*** Opening Information ***
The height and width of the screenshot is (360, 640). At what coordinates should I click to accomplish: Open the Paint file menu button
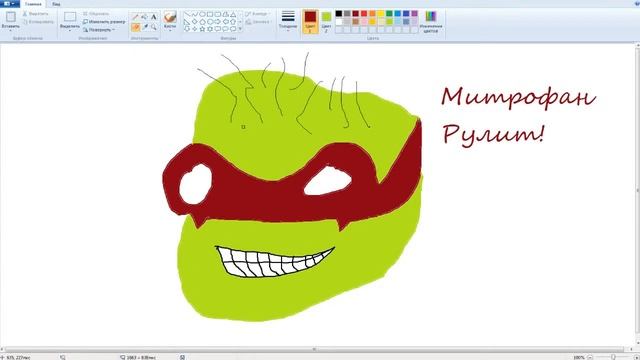9,4
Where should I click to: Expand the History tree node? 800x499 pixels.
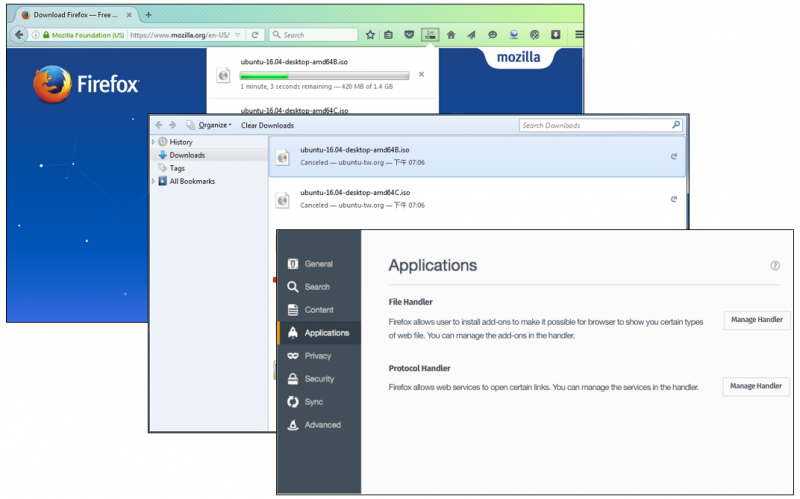tap(153, 142)
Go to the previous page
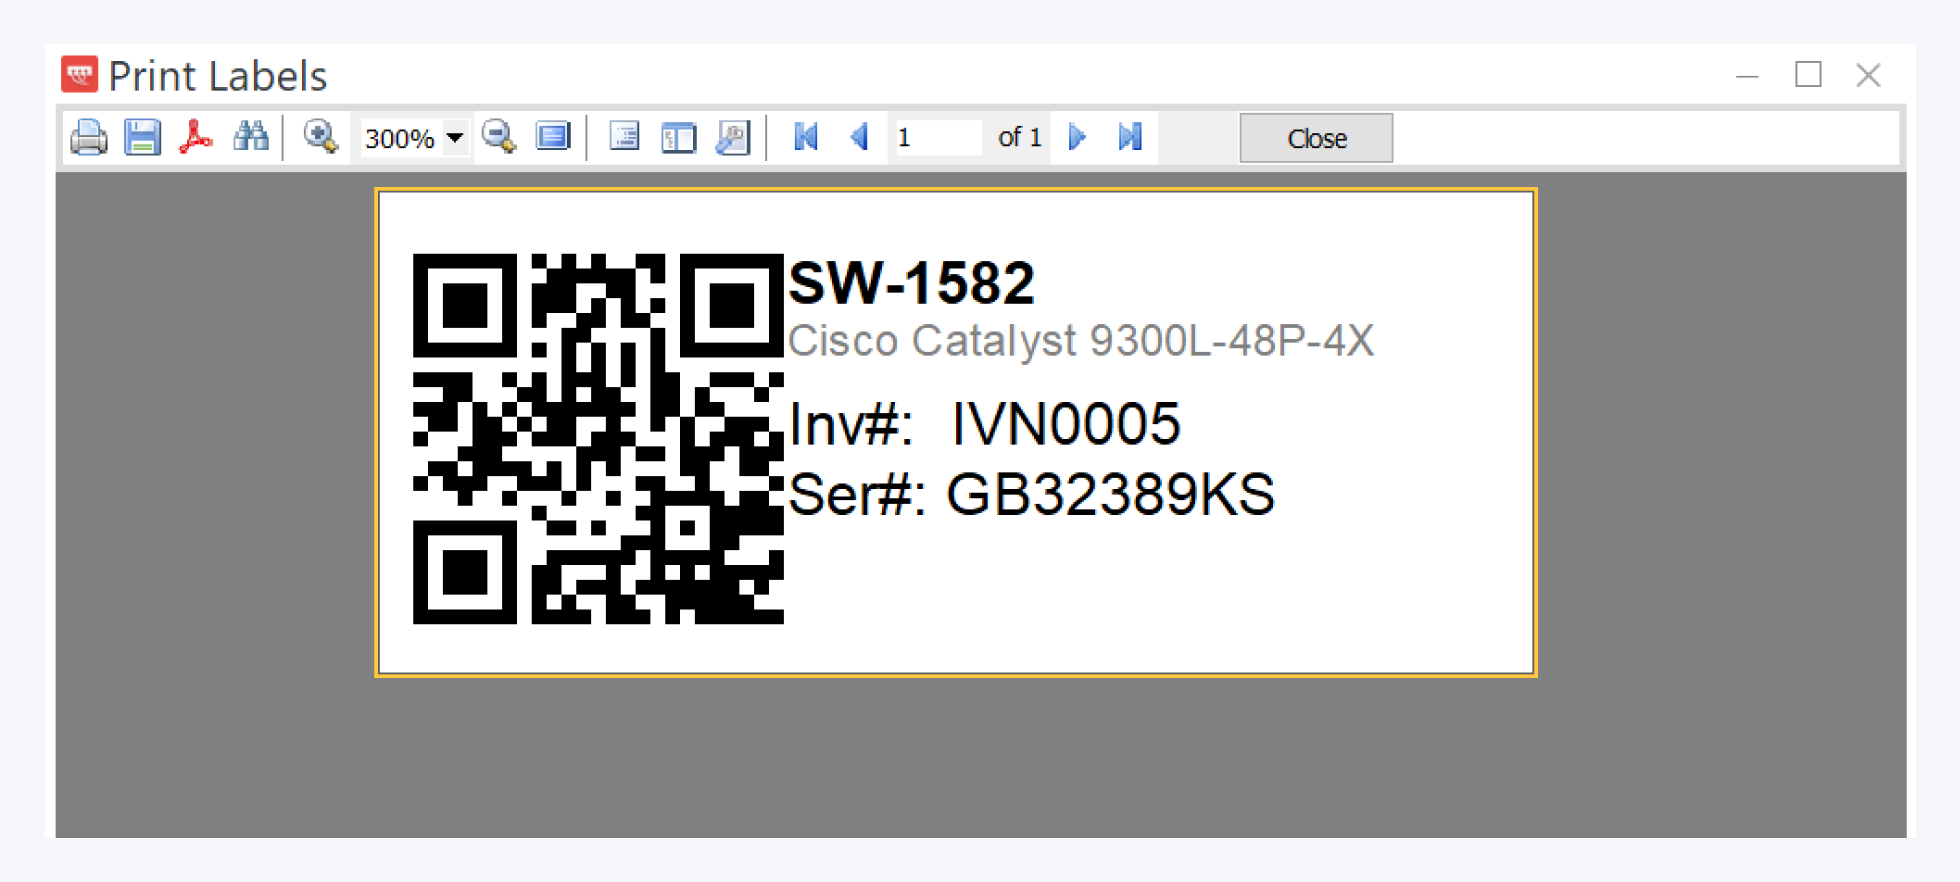The width and height of the screenshot is (1960, 882). coord(859,137)
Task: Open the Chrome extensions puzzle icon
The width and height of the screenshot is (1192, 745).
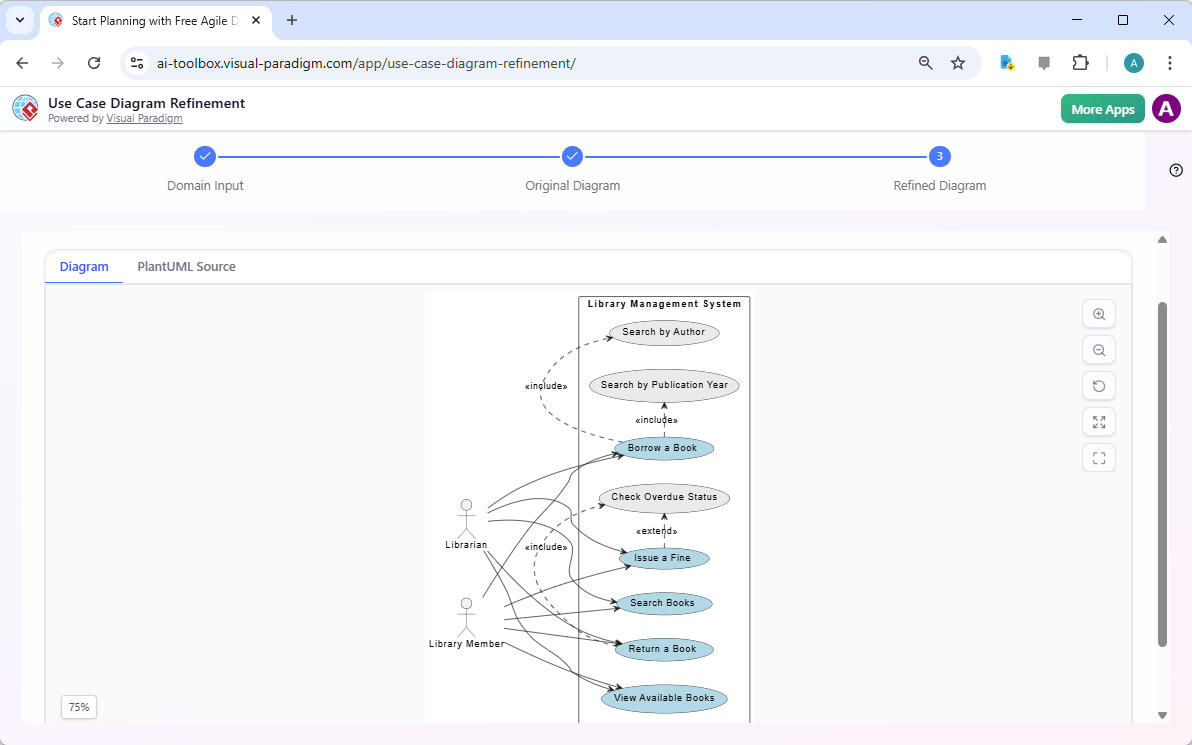Action: coord(1080,62)
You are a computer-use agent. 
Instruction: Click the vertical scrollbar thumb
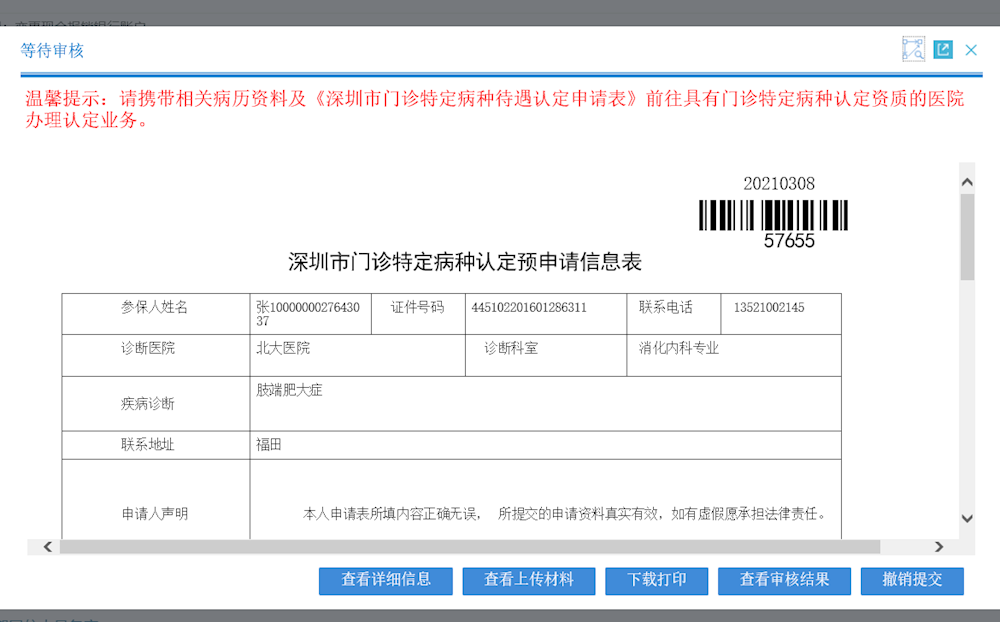point(967,236)
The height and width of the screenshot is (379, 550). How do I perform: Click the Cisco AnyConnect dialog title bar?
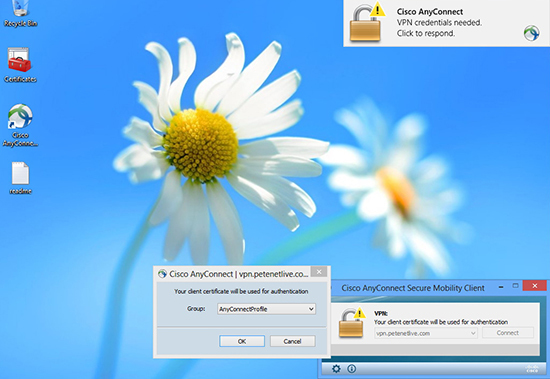coord(233,274)
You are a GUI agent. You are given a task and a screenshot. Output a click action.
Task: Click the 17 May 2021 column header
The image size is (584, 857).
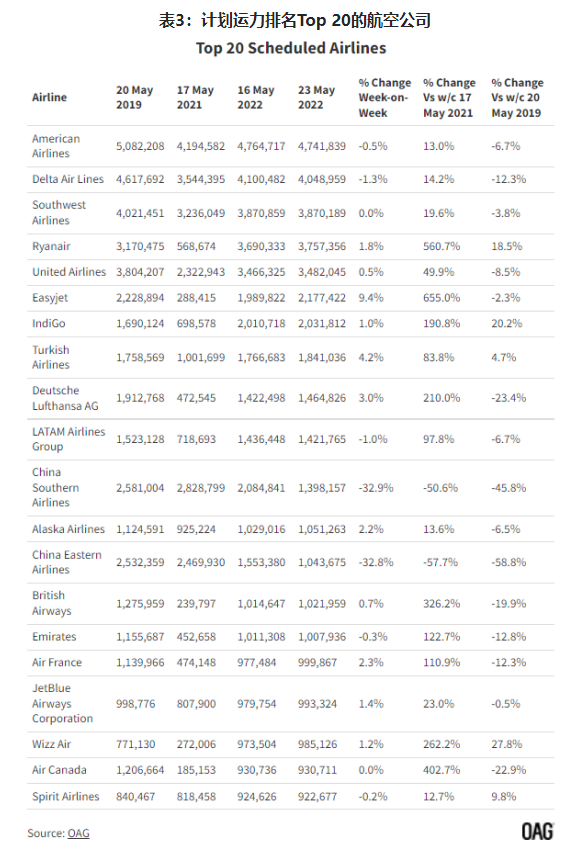click(x=195, y=97)
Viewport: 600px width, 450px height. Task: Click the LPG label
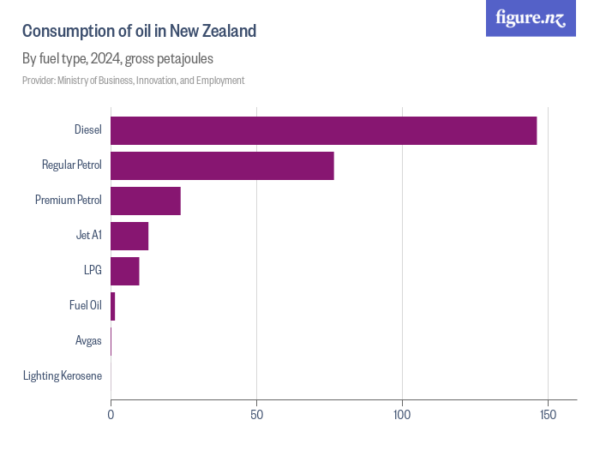tap(93, 270)
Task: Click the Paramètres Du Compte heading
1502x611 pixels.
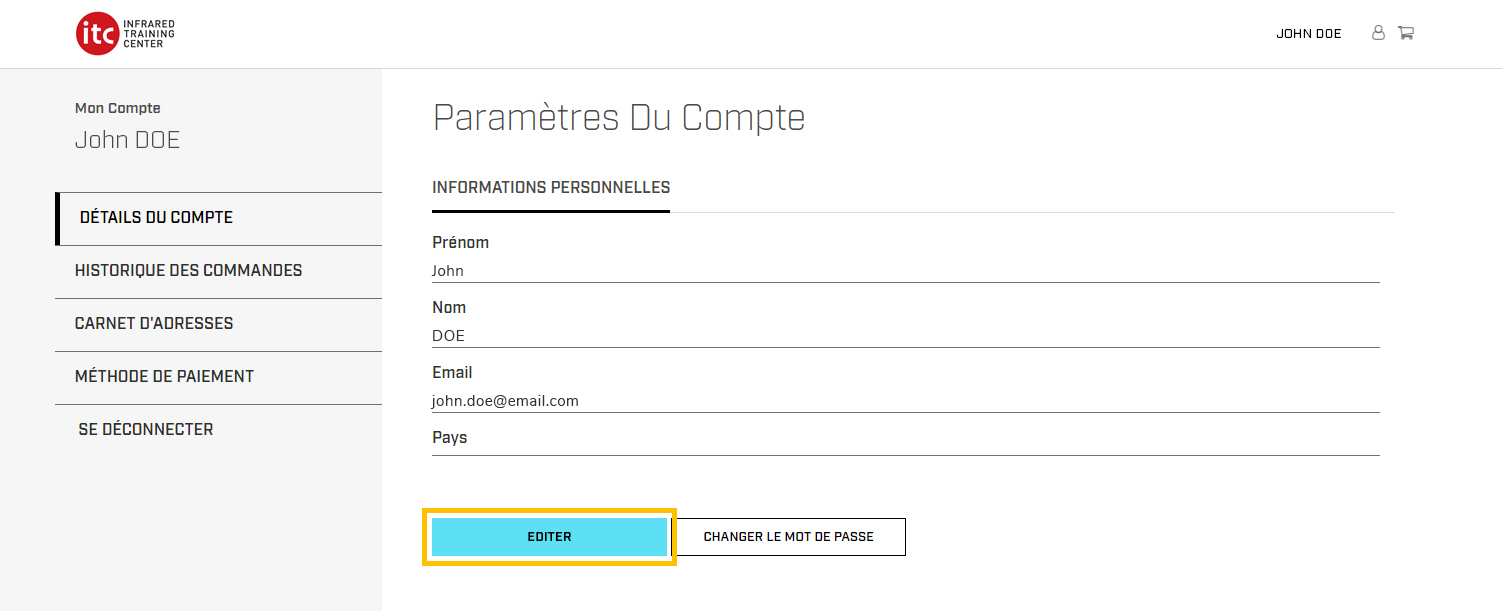Action: pyautogui.click(x=618, y=118)
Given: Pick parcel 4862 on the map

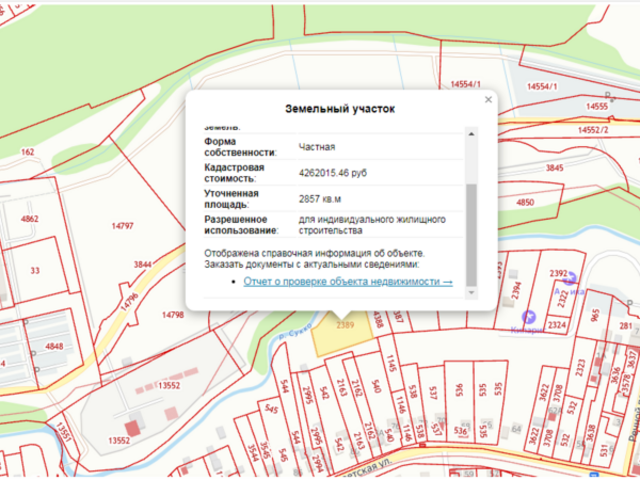Looking at the screenshot, I should pyautogui.click(x=30, y=218).
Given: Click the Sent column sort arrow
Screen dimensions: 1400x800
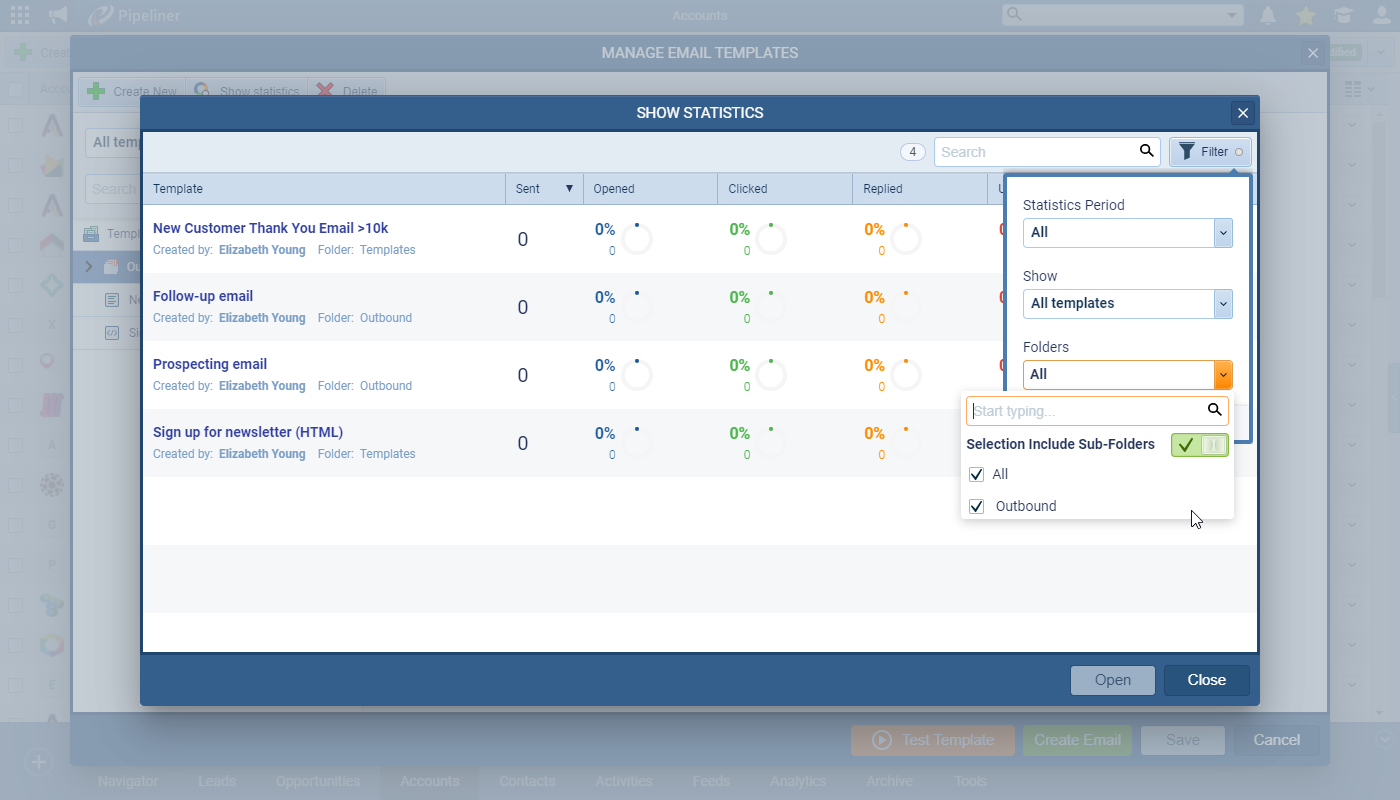Looking at the screenshot, I should point(569,188).
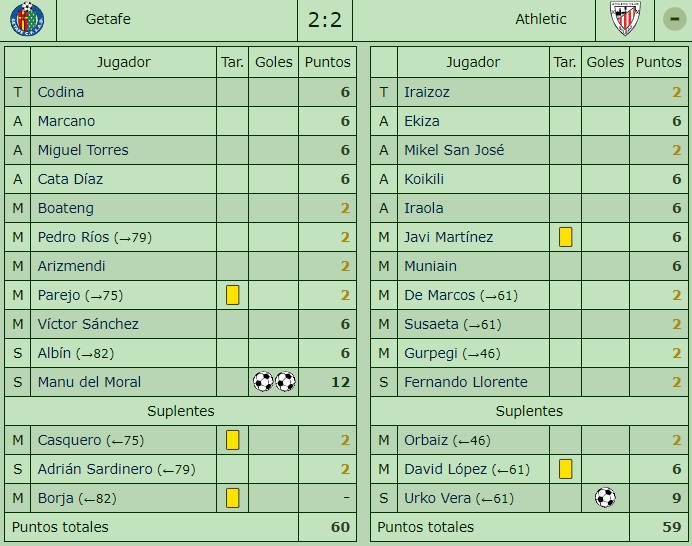692x546 pixels.
Task: Click Javi Martínez's yellow card
Action: click(x=565, y=237)
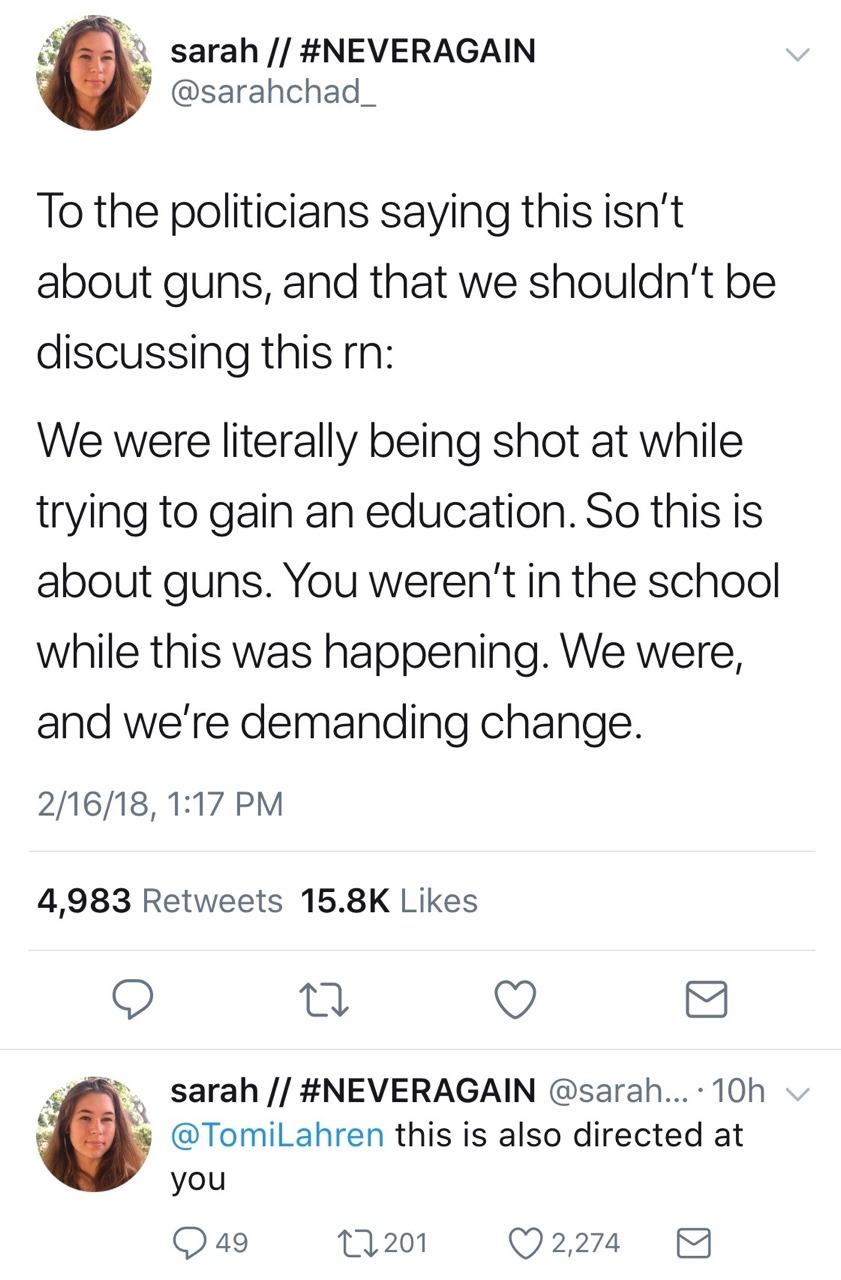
*** Closing Information ***
Task brief
From the material above, gather all lines that include the string "column" and copy them.

Answer to the exercise
Task: Click the 17 May 2021 column header
Given: Click the Sent column sort arrow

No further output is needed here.